* Data for analysis *
::::

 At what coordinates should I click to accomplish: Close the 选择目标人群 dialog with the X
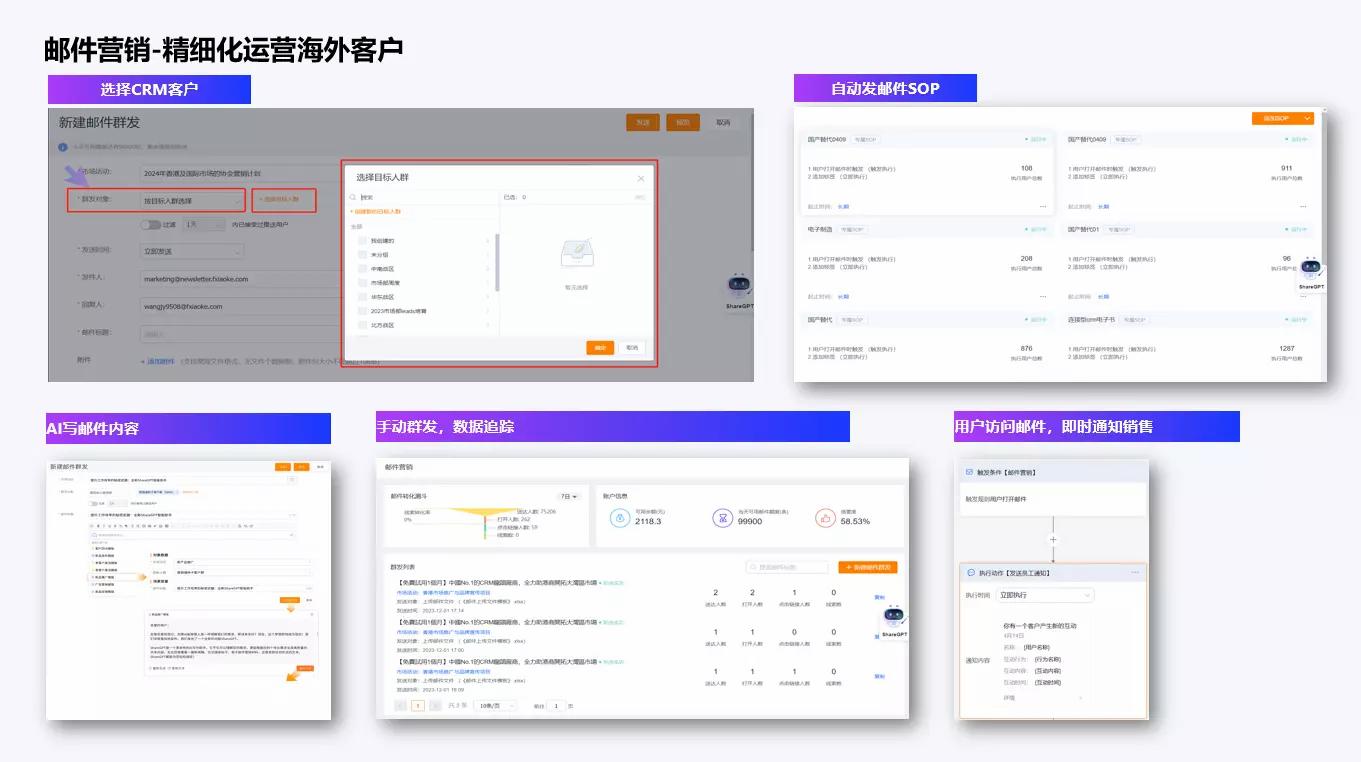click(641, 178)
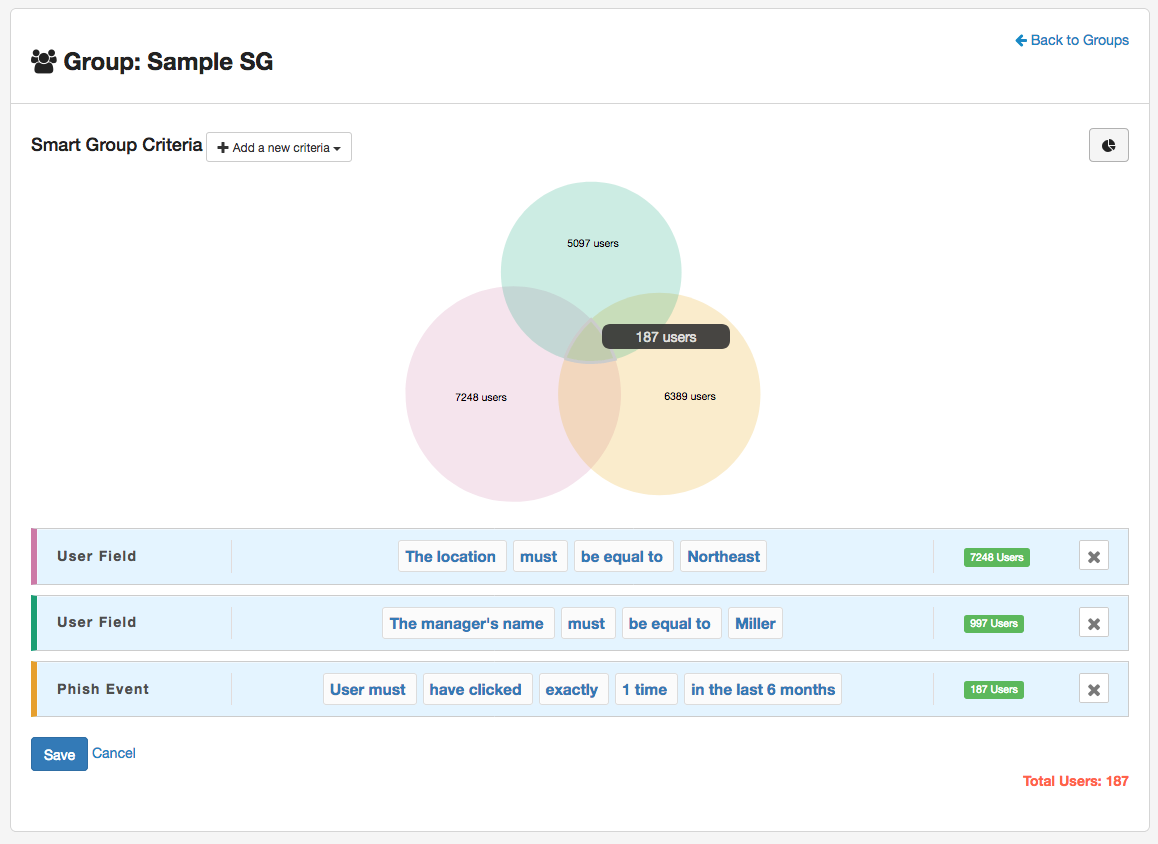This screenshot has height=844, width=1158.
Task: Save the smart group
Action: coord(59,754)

::::

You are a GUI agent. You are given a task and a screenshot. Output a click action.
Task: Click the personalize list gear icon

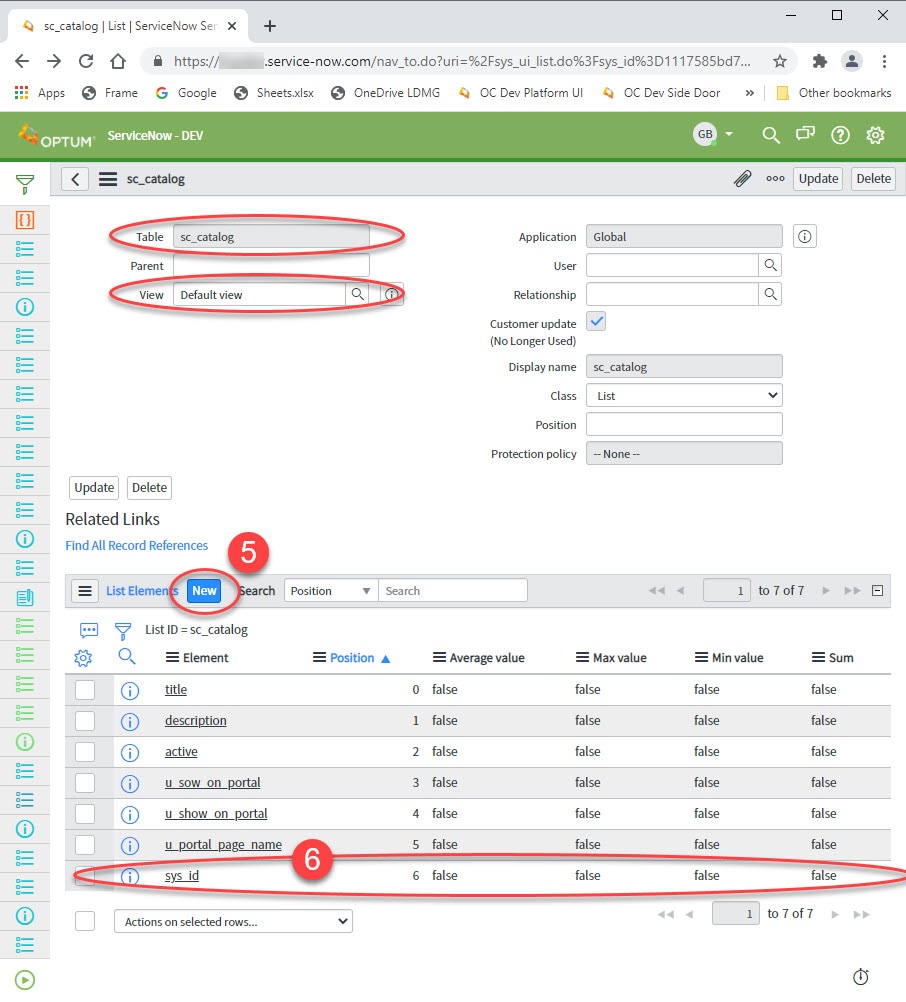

::::

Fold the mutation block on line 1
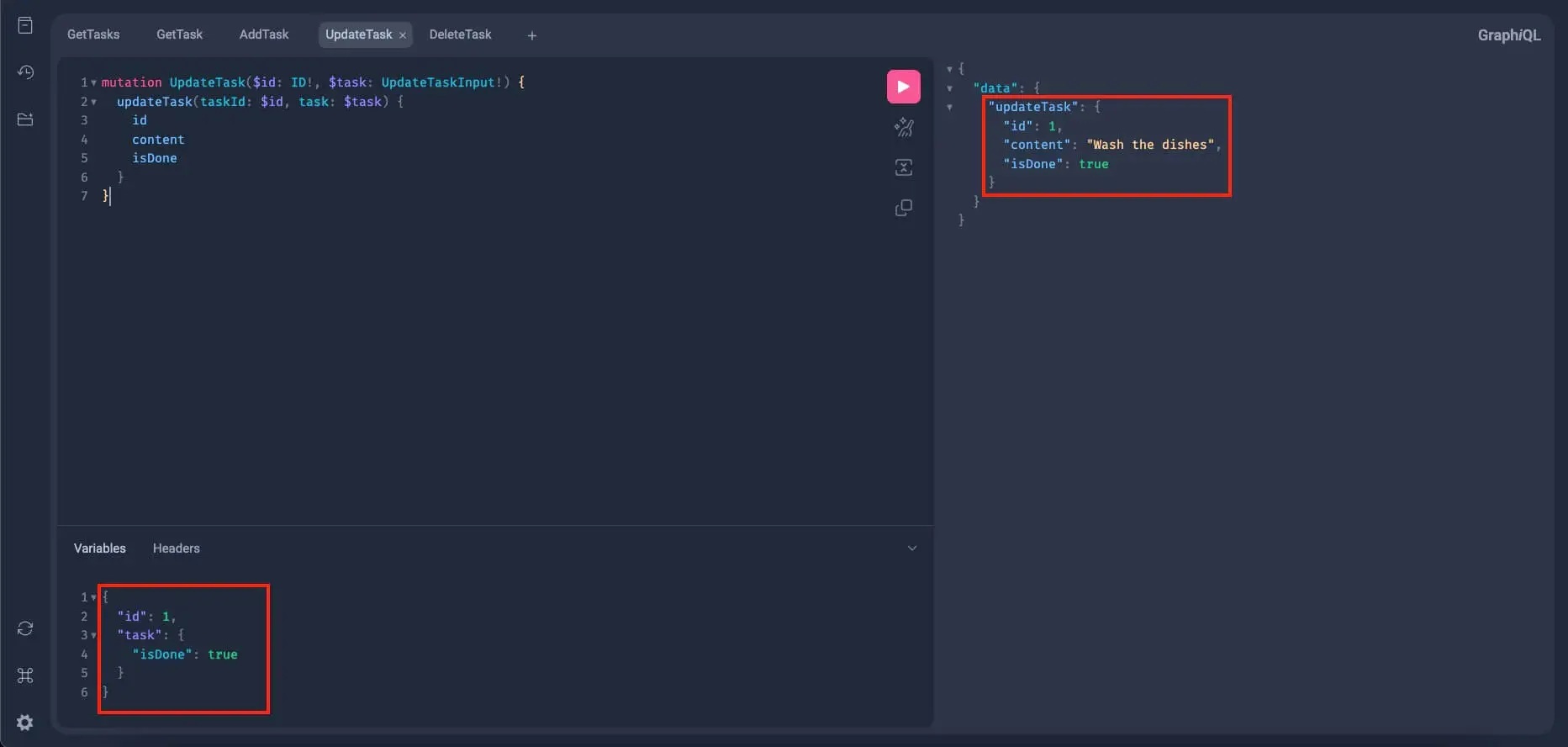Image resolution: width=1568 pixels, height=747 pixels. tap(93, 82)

::::

For the material above, reproduce exactly the lines from the line with "You are a GUI" to the line with "Task: Click the personalize list gear icon", inclusive, and exclude all others.

* Exercise solution *
You are a GUI agent. You are given a task and a screenshot. Output a click action.
Task: Click the personalize list gear icon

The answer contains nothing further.